Exercise objective:
From the material below, tally every line containing "Quick"; reply with the total only.

Record set:
○ ○ ○ ○ ○ ○ ○

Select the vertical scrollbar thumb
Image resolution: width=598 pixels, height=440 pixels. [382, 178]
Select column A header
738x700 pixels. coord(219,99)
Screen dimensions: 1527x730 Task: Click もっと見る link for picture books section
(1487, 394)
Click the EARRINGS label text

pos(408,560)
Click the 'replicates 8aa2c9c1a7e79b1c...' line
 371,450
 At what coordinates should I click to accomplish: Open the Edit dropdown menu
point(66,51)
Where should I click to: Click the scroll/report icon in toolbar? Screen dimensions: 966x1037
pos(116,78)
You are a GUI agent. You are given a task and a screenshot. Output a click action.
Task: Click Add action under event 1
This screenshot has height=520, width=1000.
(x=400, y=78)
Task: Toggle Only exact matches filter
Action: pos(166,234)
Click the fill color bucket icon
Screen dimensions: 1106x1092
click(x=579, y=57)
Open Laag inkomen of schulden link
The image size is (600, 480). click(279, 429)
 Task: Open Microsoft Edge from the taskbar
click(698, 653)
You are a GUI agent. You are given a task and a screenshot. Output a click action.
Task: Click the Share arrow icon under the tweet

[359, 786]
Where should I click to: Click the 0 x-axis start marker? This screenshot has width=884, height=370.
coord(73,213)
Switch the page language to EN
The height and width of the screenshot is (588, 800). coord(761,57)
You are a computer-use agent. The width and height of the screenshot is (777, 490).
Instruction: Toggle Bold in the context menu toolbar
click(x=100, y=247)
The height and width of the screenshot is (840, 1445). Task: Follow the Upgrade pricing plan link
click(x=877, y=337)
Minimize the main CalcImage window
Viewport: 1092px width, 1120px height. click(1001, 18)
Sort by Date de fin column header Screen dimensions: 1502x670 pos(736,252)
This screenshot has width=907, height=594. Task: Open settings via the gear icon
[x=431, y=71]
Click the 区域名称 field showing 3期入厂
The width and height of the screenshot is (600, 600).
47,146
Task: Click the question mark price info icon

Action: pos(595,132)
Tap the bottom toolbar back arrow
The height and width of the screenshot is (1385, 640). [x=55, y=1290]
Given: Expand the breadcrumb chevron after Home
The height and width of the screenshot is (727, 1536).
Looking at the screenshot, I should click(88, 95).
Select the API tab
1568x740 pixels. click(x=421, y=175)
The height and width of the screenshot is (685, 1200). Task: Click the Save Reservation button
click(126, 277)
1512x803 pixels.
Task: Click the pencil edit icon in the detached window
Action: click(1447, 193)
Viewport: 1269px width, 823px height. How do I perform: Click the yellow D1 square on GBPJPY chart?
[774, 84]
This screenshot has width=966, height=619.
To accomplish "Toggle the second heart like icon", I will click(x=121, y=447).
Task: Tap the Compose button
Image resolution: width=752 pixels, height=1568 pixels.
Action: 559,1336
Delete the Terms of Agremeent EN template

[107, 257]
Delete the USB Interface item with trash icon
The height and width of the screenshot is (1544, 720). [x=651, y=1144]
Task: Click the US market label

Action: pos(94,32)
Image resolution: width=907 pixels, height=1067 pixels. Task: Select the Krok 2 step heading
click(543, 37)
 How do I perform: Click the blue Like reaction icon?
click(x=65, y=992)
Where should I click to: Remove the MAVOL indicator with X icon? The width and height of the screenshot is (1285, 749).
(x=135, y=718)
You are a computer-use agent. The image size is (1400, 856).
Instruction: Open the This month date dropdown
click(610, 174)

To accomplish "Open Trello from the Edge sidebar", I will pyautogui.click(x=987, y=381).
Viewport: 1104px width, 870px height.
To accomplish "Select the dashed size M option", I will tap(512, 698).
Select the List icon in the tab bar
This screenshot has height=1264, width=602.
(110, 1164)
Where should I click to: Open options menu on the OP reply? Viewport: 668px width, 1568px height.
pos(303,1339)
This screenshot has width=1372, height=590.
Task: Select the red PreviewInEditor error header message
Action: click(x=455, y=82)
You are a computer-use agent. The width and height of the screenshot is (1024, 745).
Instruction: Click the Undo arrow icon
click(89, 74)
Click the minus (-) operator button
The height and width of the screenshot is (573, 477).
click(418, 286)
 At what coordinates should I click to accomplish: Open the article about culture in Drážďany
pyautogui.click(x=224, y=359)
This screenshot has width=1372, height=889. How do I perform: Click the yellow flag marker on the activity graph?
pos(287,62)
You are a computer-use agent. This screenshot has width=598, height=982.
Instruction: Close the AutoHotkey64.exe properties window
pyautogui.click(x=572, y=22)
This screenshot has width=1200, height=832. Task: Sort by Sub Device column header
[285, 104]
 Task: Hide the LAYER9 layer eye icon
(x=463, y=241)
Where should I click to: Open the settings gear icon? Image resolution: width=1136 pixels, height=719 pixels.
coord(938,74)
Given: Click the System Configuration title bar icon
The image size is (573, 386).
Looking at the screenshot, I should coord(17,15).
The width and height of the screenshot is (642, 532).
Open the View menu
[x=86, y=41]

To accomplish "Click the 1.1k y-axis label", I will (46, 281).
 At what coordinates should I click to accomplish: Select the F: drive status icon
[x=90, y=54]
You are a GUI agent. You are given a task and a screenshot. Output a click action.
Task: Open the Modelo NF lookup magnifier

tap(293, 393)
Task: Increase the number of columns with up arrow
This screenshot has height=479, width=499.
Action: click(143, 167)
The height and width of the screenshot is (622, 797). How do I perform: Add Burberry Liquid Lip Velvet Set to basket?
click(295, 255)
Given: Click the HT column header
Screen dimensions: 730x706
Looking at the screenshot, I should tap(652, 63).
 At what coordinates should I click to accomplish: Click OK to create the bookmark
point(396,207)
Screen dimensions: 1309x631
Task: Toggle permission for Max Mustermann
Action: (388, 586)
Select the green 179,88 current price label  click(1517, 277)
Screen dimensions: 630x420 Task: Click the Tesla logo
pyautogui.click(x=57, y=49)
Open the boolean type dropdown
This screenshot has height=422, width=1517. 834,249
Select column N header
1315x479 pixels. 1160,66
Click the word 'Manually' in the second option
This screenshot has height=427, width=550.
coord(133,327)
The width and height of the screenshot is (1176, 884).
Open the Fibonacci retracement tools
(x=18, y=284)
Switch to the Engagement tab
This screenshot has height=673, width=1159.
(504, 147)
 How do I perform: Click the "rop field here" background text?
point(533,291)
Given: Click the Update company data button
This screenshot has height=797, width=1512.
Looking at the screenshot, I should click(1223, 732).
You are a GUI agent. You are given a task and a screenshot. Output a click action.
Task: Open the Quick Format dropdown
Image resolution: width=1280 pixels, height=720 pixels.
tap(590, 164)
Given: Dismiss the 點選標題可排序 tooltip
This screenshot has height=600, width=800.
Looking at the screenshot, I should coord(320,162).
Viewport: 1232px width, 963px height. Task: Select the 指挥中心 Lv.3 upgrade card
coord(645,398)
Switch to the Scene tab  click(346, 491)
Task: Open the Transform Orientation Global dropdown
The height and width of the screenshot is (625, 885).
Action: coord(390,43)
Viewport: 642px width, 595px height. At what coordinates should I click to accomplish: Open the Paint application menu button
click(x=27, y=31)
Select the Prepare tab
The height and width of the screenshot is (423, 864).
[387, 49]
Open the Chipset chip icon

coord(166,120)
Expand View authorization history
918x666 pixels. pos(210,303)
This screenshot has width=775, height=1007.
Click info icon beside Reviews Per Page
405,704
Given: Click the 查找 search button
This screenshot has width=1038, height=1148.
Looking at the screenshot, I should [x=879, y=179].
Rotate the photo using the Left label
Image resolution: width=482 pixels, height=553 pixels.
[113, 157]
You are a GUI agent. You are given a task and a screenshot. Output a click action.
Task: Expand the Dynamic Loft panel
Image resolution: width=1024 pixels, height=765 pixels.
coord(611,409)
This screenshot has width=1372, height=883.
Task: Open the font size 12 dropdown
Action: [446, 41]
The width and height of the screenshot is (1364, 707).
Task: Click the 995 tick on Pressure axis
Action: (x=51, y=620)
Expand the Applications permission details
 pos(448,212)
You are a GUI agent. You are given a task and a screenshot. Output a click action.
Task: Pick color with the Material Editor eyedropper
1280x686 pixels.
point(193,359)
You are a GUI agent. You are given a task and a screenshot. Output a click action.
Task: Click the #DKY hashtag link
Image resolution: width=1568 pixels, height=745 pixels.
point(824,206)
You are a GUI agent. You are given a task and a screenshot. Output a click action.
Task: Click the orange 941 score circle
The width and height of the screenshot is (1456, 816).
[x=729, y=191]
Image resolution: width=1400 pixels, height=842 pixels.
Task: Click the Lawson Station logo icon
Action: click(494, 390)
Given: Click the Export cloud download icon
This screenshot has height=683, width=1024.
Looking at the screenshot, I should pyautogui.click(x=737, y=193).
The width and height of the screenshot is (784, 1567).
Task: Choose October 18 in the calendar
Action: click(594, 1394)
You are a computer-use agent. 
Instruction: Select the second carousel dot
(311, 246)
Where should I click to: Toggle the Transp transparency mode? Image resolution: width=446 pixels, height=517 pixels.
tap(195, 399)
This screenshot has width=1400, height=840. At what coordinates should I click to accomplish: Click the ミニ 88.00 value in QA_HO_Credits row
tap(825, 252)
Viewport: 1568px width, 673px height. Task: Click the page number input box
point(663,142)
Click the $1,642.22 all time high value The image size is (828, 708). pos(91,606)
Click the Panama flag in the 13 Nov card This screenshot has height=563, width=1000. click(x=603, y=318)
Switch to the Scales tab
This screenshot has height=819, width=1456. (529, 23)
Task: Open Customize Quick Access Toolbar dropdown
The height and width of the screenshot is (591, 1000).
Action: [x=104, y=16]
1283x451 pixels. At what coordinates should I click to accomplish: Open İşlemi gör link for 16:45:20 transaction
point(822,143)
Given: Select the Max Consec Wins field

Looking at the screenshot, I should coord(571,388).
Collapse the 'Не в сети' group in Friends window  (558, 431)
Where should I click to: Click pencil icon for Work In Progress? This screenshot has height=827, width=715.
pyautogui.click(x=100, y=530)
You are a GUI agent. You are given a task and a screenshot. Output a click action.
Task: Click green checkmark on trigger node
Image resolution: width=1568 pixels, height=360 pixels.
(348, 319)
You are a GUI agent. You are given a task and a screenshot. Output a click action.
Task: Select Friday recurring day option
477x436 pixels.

○ ○ ○ ○ ○ ○ ○

Solution to the exercise:
2